I don’t live all that far away from The Cloth Shop (or from a whole lot of other fabrics shops actually, which is sort of good and sort of bad) and like to just “pop in” every now and then to see what they have in stock. I especially like the range of wool coatings that Kim has stocked this winter. On a recent visit I spotted this one.
I also spotted a sample vest that looked very straightforward – all one piece! As it turned out it was based on the above pattern, Vogue 8559, which is out of print but fortunately already in my pattern stash. Kim explained how they had altered the pattern to use just one piece cut on the fold for the vest.
The only seams are the shoulder and back neck seams. Fantastic! I lengthened the pattern piece considerably to use the full length of fabric that I had purchased – I think I bought around 80cm. I also used the full 150cm width of the fabric, so really the pattern piece was used just for the shaping around the neck and armholes.
Unfortunately all my finished garment photos are foggy, so the colours are quite off, but you get the general idea. I used my machine to sew the back neck and shoulder seams, then pressing them flat and topstitching near the raw edge. I ran a line of straight stitching about 1/4 inch in from the raw edge of the armhole to give it some support and structure, and that was it. No other sewing. The fabric is a knit and I utilised the selvedges for the front edges, and the bottom hem was cut with a rotary cutter. The neck/collar edge was turned once and topstitched.

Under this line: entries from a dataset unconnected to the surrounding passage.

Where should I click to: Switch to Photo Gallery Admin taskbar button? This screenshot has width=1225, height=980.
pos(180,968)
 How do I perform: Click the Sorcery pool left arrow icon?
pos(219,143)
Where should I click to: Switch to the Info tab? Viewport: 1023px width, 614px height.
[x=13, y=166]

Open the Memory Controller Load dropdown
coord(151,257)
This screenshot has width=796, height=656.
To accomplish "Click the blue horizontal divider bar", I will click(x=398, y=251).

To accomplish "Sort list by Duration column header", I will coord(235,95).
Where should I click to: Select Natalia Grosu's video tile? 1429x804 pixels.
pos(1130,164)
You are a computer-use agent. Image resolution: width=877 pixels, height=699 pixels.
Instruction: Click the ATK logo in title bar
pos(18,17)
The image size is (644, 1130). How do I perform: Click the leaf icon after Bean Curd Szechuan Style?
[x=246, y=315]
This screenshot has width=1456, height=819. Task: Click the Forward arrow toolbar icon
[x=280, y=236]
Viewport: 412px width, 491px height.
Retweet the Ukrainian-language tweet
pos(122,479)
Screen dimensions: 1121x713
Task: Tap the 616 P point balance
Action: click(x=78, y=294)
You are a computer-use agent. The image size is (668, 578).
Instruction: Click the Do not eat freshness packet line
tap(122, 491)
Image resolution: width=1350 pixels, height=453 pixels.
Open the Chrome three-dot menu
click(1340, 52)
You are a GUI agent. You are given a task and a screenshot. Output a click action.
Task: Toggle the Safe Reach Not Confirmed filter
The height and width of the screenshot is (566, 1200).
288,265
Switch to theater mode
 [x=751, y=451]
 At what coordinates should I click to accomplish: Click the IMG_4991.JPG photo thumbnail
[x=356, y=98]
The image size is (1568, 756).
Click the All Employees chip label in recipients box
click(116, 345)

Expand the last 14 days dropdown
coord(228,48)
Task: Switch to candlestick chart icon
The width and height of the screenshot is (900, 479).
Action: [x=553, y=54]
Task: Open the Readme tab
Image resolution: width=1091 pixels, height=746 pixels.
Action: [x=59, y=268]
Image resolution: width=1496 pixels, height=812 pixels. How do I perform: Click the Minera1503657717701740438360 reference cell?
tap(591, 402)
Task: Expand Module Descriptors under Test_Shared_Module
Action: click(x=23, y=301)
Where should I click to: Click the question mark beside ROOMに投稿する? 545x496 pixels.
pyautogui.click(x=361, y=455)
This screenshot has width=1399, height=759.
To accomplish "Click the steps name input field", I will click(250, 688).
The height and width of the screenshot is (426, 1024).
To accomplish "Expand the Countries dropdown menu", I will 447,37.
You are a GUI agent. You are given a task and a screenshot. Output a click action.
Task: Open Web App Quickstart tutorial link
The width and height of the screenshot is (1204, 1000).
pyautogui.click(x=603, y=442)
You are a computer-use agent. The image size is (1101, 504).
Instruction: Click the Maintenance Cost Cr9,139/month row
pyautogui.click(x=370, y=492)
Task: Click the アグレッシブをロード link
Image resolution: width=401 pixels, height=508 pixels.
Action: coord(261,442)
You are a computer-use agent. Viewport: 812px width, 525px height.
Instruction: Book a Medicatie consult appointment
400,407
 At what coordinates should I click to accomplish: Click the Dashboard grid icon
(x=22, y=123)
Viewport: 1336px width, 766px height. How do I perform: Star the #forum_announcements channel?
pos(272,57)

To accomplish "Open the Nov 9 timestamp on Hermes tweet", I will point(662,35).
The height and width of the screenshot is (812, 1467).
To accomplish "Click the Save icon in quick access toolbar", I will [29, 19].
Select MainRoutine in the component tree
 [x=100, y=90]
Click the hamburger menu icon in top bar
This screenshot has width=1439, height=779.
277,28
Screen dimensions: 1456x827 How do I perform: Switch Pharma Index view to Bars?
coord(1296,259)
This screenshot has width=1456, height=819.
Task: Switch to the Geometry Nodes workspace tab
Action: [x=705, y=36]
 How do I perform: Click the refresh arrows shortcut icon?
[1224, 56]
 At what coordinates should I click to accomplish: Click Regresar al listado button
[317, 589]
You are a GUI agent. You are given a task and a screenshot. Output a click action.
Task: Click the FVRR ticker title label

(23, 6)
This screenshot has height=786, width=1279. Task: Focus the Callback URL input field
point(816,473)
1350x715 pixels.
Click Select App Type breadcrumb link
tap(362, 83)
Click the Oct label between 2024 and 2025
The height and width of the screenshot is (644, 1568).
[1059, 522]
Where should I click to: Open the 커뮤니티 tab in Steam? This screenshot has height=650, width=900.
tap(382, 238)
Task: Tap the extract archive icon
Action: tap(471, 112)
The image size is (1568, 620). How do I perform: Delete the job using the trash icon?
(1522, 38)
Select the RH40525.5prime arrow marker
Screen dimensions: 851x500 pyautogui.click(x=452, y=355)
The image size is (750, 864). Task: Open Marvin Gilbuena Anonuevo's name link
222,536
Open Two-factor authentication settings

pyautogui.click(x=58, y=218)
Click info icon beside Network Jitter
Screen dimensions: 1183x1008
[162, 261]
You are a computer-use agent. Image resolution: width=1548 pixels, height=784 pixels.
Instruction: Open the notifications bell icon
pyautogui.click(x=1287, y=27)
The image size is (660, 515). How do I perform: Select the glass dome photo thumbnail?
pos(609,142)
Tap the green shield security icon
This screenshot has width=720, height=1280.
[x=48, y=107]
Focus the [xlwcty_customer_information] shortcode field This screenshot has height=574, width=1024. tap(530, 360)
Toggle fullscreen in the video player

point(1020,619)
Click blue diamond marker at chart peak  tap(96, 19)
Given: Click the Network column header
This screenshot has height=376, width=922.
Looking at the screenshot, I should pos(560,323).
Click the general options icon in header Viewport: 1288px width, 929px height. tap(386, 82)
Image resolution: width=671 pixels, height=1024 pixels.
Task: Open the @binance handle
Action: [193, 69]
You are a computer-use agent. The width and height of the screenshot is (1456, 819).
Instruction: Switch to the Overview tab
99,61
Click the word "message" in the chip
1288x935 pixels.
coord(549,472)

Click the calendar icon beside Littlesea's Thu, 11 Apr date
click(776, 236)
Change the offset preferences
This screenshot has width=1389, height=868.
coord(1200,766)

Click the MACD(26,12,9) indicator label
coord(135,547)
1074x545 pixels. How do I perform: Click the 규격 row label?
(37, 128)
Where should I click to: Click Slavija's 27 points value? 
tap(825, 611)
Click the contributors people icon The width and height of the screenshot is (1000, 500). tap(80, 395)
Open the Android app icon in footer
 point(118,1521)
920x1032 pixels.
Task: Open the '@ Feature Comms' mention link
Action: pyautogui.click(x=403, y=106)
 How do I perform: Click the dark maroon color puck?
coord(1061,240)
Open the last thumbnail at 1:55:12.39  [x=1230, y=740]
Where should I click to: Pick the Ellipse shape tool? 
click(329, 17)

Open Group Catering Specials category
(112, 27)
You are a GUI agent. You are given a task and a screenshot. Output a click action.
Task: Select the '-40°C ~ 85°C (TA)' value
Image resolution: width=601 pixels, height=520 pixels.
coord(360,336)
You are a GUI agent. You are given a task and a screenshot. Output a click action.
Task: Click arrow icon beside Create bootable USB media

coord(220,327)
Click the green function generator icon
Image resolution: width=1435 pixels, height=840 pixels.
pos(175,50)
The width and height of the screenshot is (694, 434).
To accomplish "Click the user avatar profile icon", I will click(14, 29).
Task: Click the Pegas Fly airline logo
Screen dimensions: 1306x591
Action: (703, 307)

This vest could easily be made to any length that you like, and fabric choice would definitely affect the final look. This wool knit is super cosy and warm, and it’s just like wrapping myself in a blanket. I love it. The fabric was a little off grain, but until I decide to gently wash it and straighten it I’m happy to wear it looking slightly asymmetric.
While I was at The Cloth Shop I ferreted around a little in the remnant bin (do you sense some definite themes in my shopping habits?) and found this jacquard knit. It coordinated beautifully with the vest fabric, and was very quickly purchased and sewn into yet another Vogue 9057 top. I’ll use the photos on Ada because the colour representation is more accurate.
I’ve sewn this pattern before (you can see my previous versions here, here and here) and once again I’m very pleased with the finished result. This time I chose to try a twisted neckband, as per instructions in The Artful T-shirt Craftsy class.
This is actually very easy to do. Sew the neckband into a loop. Fold it in half widthwise with the raw edges together, offsetting the the seamline about an inch. Then if you move around the raw edges, pinning as you go, the twists will form. Staystich to secure, then apply the neckband to the top as normal. You do need a decent width of neckband for this to look good in my opinion.
So, to the skirt. It’s based on the Style Arc Fay skirt pattern, and was sewn in jacquard textured knit scraps left over from another (as yet unblogged) project. It originally came from Rathdowne Fabrics. It is a fairly substantial knit,
so rather than making a double-layered Fay skirt as per the pattern, I just cut a single layer to the hem length then just turned and stitched the bottom – I wore this skirt yesterday, and everything I wrote there isn’t true! I did sew it as per the pattern as a double layer, self-lined skirt (albeit shortened by taking a fold through the pattern in order to fit it onto the available fabric).
The waist is a simple circle of elastic cut to my waist measurement minus a little bit, overlocked to the wrong side of the skirt waist then turned to the inside and zig-zagged to secure. This provides stretch, looks neat on both the inside and outside, and keeps bulk to a minimum.
I have been trying to sew in “outfits” lately, and am really pleased with these three pieces. They fit into my wardrobe very nicely, and I am enjoying the change in colour palette as well.